One of the biggest Israel creditors Bank Leumi announced crypto trading through its digital platform. How many similar crypto banks are there in the world?
Sceptics have been telling you this for years, remember?
Bitcoin isn’t supported by real assets. Crypto is a fraud instrument. Any digital asset is a Ponzi scheme. Crypto-bubble will explode soon.
Bitcoin is still alive, though, and it’s getting more legit than lots of other financial instruments these days.
Separate private financial and state institutions are legalizing it. Even whole countries are legalizing it.
Even the EU with its harsh economic legislation doesn’t want to restrict the crypto development.
Banks are the next step of the crypto evolution.
Imagine how wonderful would it be to use your existing bank account and a credit card your wife loves so much to buy and sell crypto. Or even better – to pay for something with crypto.
Israel has some good news for you (and your wife, obviuosly).
One of the biggest Israel banks have announced crypto trading a while ago. And some other banks all over the world are doing the same.

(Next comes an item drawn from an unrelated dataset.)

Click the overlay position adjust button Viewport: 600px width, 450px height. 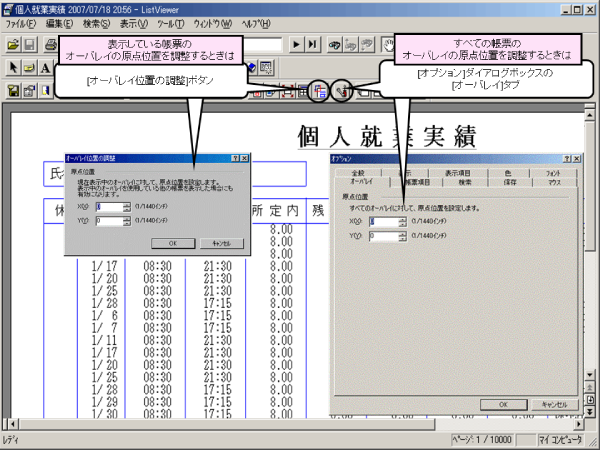(x=320, y=90)
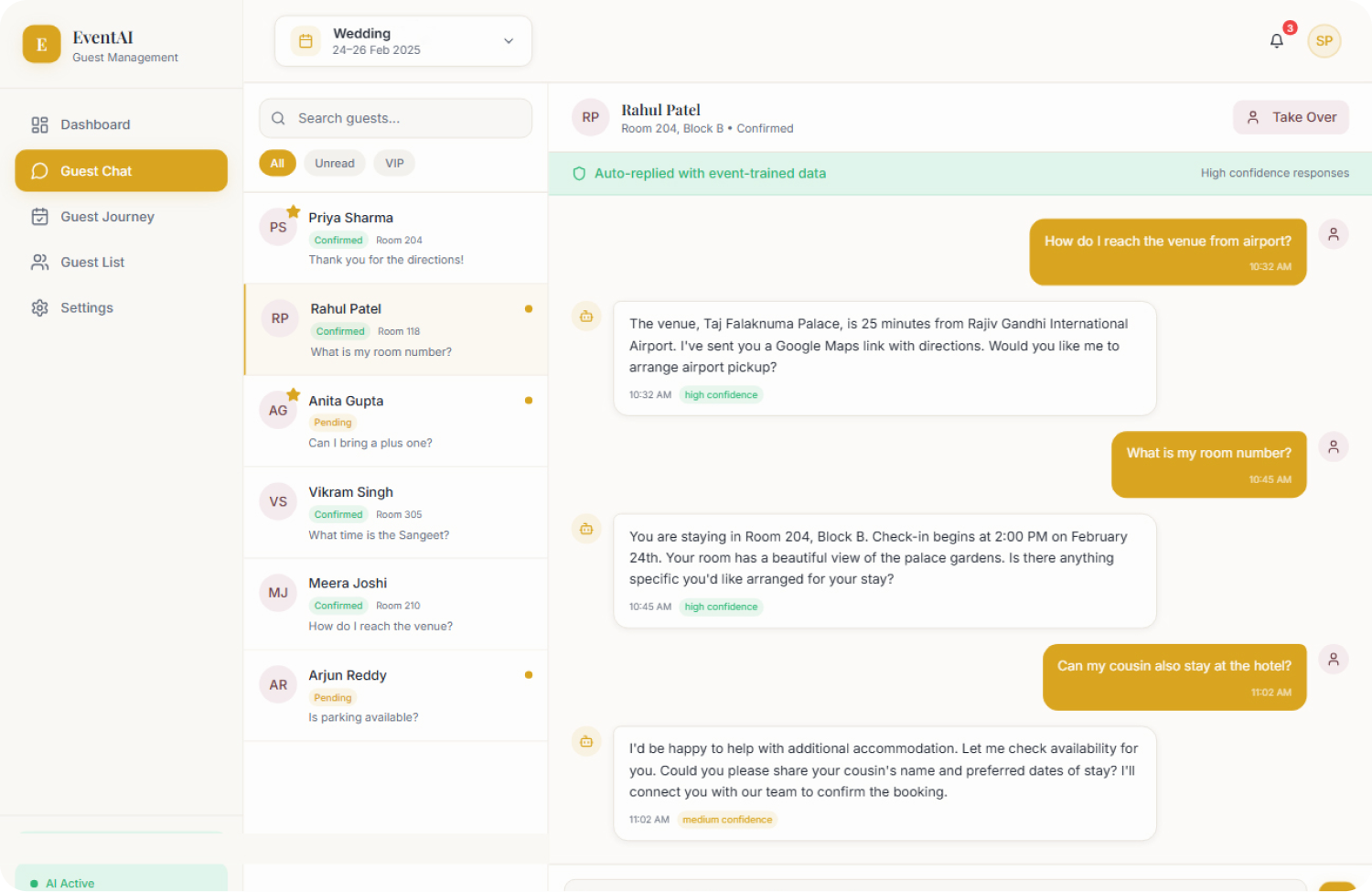Image resolution: width=1372 pixels, height=892 pixels.
Task: Go to Guest Journey in the sidebar
Action: coord(107,217)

Slowly, but any kind of movement is better than standing still, right?
First Bitcoin bank in Israel
Israel Bank Leumi announced it will start offering crypto trading through its digital platform Pepper Invest.
Crypto trading became possible due to the bank partnership with Paxos, a New York-based custody and trading platform.
Customers will be able to buy, hold and sell Bitcoin and Ether. The minimum transaction limit is 50 shekels ($15.5).
“Pepper will collect tax according to the guidelines of the Israeli Tax Authority so that customers will not need to manage tax complexities,” Leumi speaker said in the announcement.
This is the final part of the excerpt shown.